MY FIVE GENTLEMEN (by Elizabeth Bartlett)

Prostitutes have clients, wives have husbands,
Poets, you will understand, have editors.
A medieval saint had lice which quietly left him
As his body cooled, their sustenance removed from them.

I have my five gentlemen, one of whom really was
A gentle man, courteous and kind, his rejection slips
Even appeared to be some kind of acceptance,
His face never seen, his care meticulous and honest.

Two was firm and neatly pruned my lines
Like a competent gardener tidying an unwieldy tree.
Faced with mis-spelt, badly typed pages,
He was even provoked into swearing mildly at me.

Three was a witty man, who wrote letters
On a kind of elegant toilet paper, and seen
At a party looked as practised at his social life
As he was at his poetry, though thickening a little.

Four was a shocking surprise. He was not at all
Pretentious. Squinting furtively at him, silent and wary,
I saw this pleasant face, heard a quiet voice, and saw him
Lasting more than a decade or two, a rare animal.

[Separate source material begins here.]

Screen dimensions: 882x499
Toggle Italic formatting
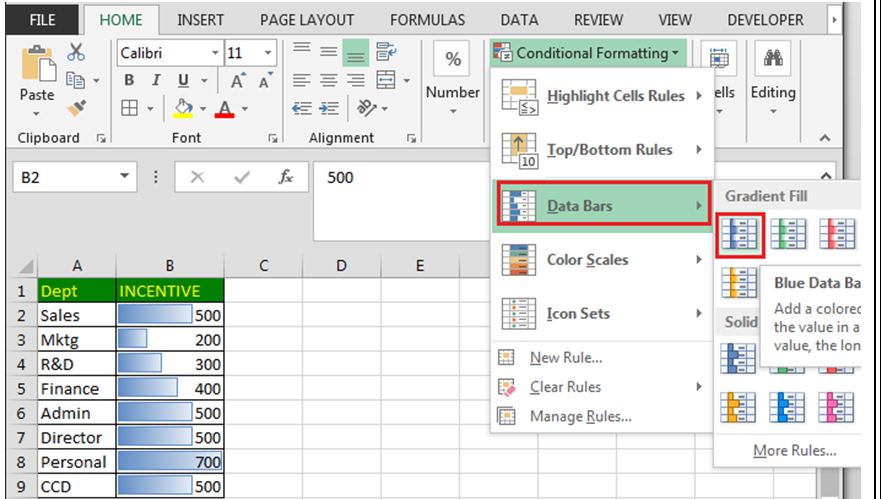155,81
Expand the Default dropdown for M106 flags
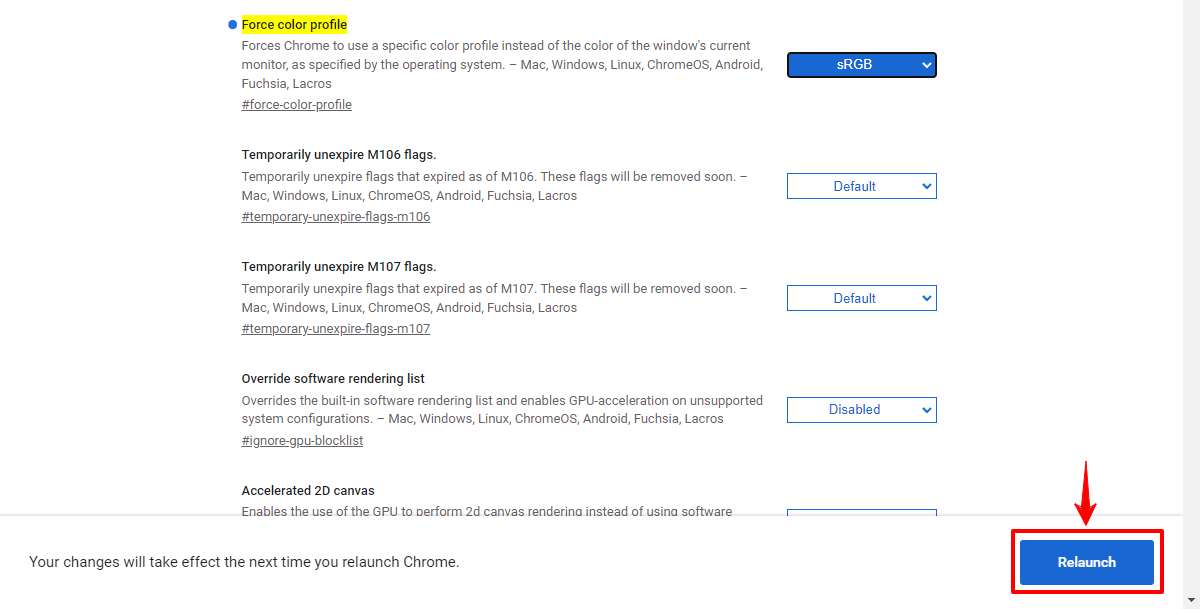Viewport: 1200px width, 609px height. pyautogui.click(x=861, y=186)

Five is dead, of course. His failing health
Was a comfort to me, though not to him,
Naturally. His death removed one more market
For battered goods, and proved a welcome release.

Rest in peace, I thought (for I always think kindly
Of the gentlemen who direct me to the pages
I am to sit in). I can only hope to be recycled
And end up more useful than I would appear to be.